I was in the heating business for many years before going to the cabinet business. I have installed hundreds if not thousands of in floor heat systems. I have seen in-floor heat systems not work because the contractor did not want to spend the money on the foam.
The type of carpet pad on top of the floor is even critical as to whether it will work or not. Anyway, put down the foam (higher R than the slab and any flooring) - it may cost you a little more at first but you will notice it in your heat bill one way or the other.

From the original questioner:
I've finally seen some "in slab" examples on some of the web sites that were mentioned in this forum. I've requested help with layout and costs from two of them so we'll see what they come up with. I 'll share the results with the forum as I get them. Thanks for your input. With your experience I'll definitely keep you up to speed as I move forward.
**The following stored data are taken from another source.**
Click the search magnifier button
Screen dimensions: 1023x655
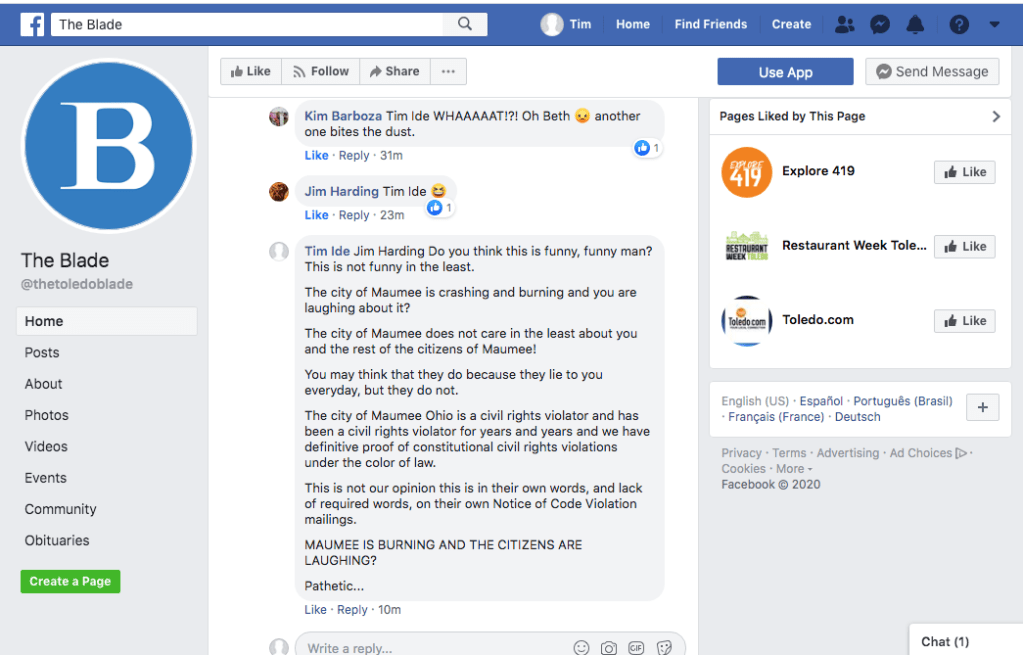pos(465,24)
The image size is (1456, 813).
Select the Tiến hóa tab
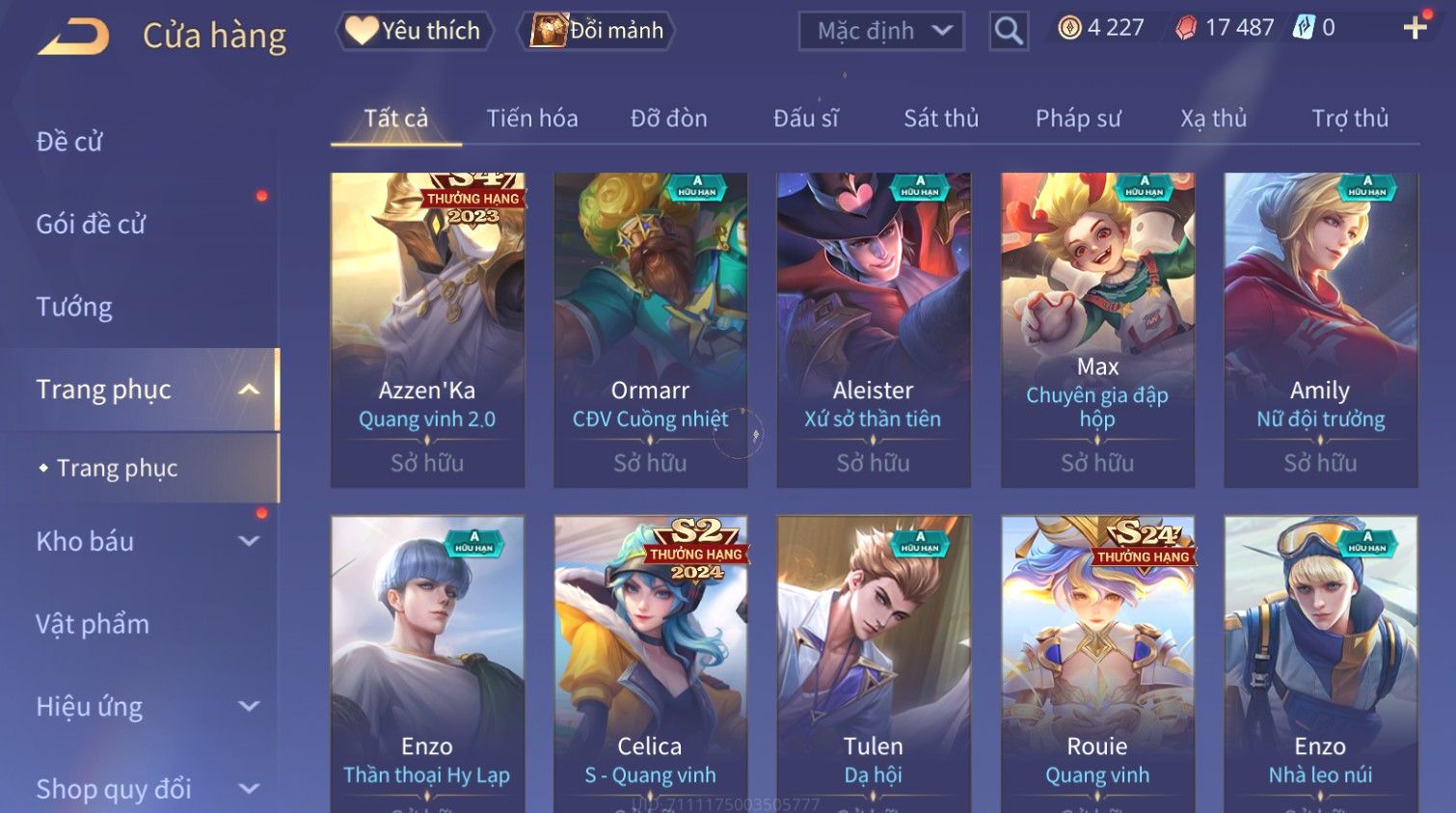(532, 119)
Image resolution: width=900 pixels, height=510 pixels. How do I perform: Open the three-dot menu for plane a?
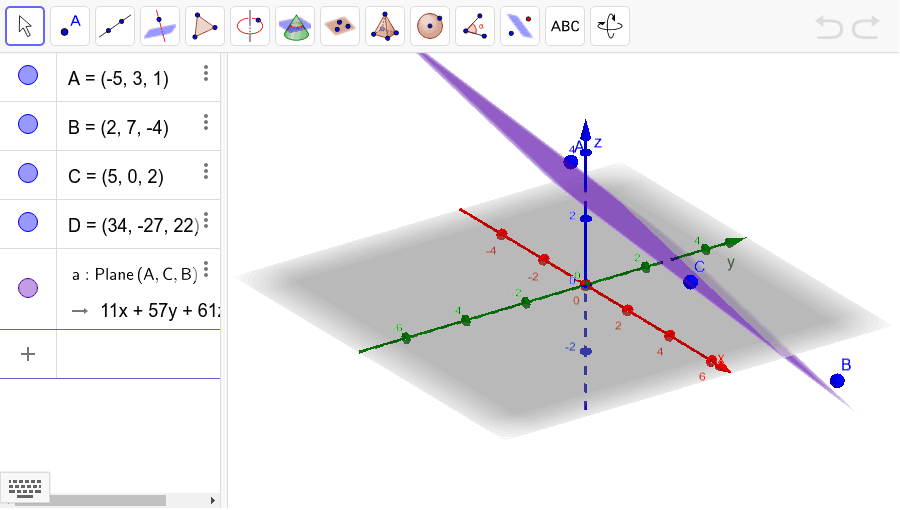point(205,269)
One more question. Concern has been brought up again about possible deflection and cracking in the floor from the weight of the equipment or vibration if foam board is placed in below the concrete as an insulator. Again these are my mason's concerns. The foam board that I use, though, is it a dense foam unlike that which you'd use against the walls?

From contributor E:
The foam is very dense, usually pink or blue. It is closed cell not like the white Styrofoam. It is very hard to crush and you can walk on it with out it denting. As far as weight goes as long as your ground is good and level (and compacted) you should be able to set any large machines on it with out a problem as long as the slab is at least 4" thick. I have a 5 x 10 Anderson router, auto beam saw and many other heavy machines on my floor with out any problems.